Stored items
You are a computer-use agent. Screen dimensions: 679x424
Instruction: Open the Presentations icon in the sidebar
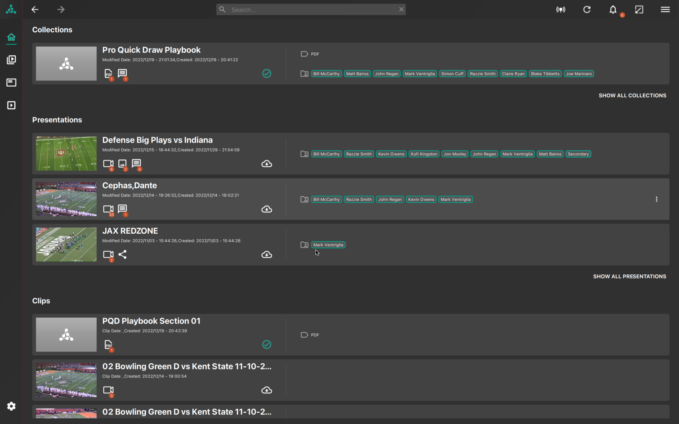click(x=11, y=83)
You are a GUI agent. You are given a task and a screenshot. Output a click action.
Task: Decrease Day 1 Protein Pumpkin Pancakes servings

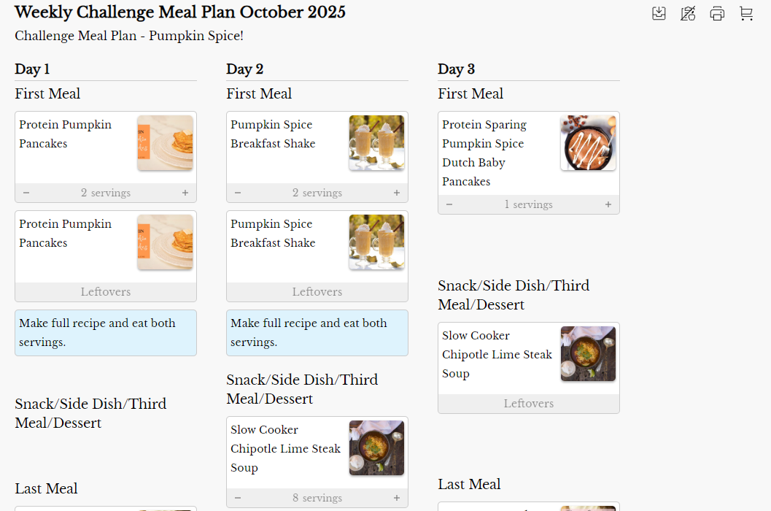tap(26, 193)
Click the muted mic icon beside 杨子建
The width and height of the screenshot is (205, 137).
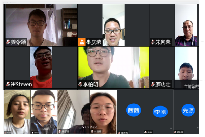60,132
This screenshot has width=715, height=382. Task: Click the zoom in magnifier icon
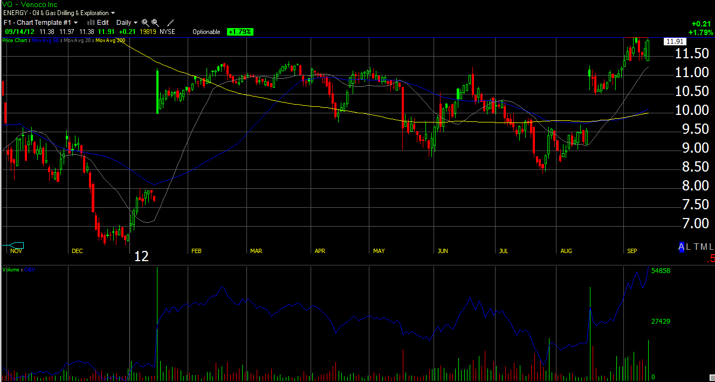[146, 23]
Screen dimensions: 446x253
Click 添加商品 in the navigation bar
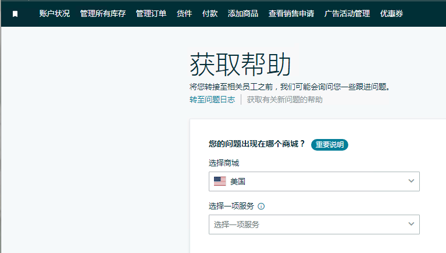[x=243, y=13]
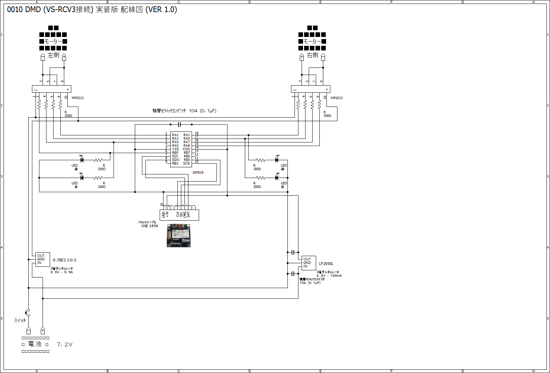Select the 16F819 microcontroller chip
Screen dimensions: 550x373
(x=181, y=149)
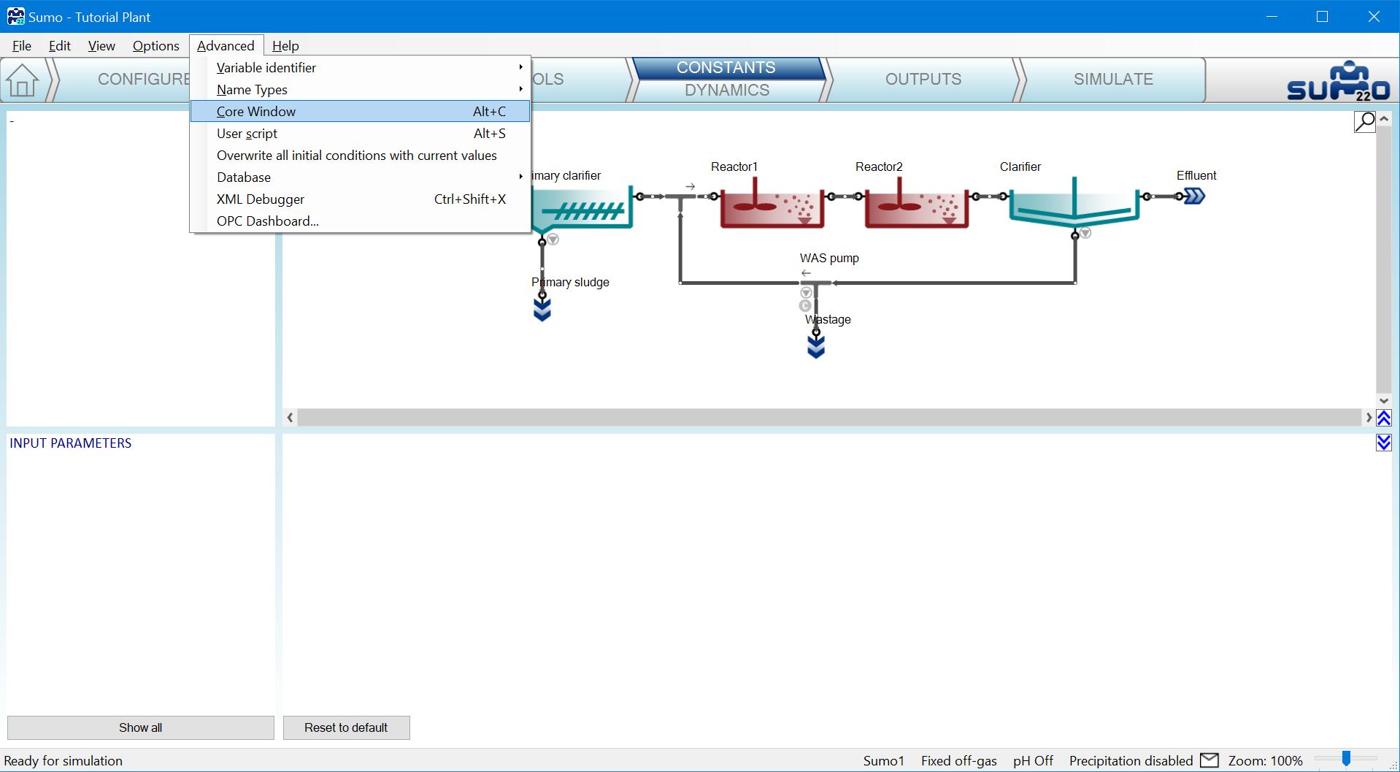Click the Wastage outlet icon
This screenshot has width=1400, height=772.
tap(816, 346)
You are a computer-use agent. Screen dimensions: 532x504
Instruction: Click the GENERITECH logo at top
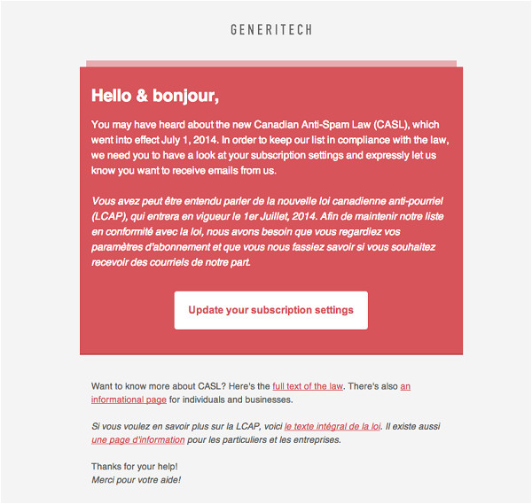(x=271, y=30)
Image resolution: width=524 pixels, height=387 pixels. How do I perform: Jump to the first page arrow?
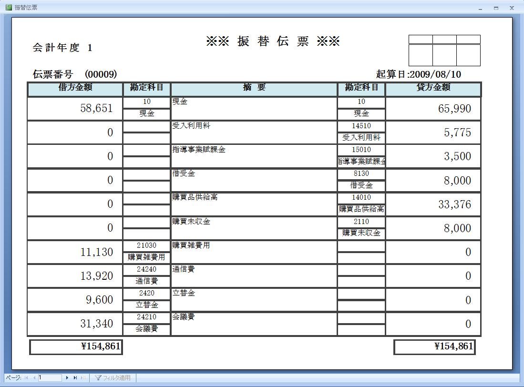click(26, 378)
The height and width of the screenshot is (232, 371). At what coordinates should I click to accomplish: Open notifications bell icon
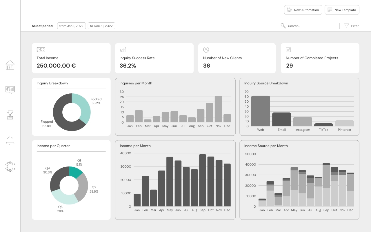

• Work required: Could you restate each record word for word, keeping the pictures out?

• Task solution:
You are a computer-use agent. Screen dimensions: 679x424
Instruction: Open the Presentations icon in the sidebar
click(x=11, y=83)
You are a GUI agent. You are given a task and a screenshot. Output a click action.
Task: Decrease Day 1 Protein Pumpkin Pancakes servings

tap(26, 193)
Click the muted mic icon beside 杨子建
The width and height of the screenshot is (205, 137).
60,132
This screenshot has width=715, height=382. Task: Click the zoom in magnifier icon
[146, 23]
Screen dimensions: 446x253
Click 添加商品 in the navigation bar
[x=243, y=13]
Select the 16F819 microcontroller chip
Screen dimensions: 550x373
(x=181, y=149)
Click the Wastage outlet icon
This screenshot has width=1400, height=772.
tap(816, 346)
You are a computer-use agent. Screen dimensions: 532x504
Instruction: Click the GENERITECH logo at top
(x=271, y=30)
Image resolution: width=524 pixels, height=387 pixels. How do I perform: Jump to the first page arrow?
click(26, 378)
The height and width of the screenshot is (232, 371). At what coordinates should I click to accomplish: Open notifications bell icon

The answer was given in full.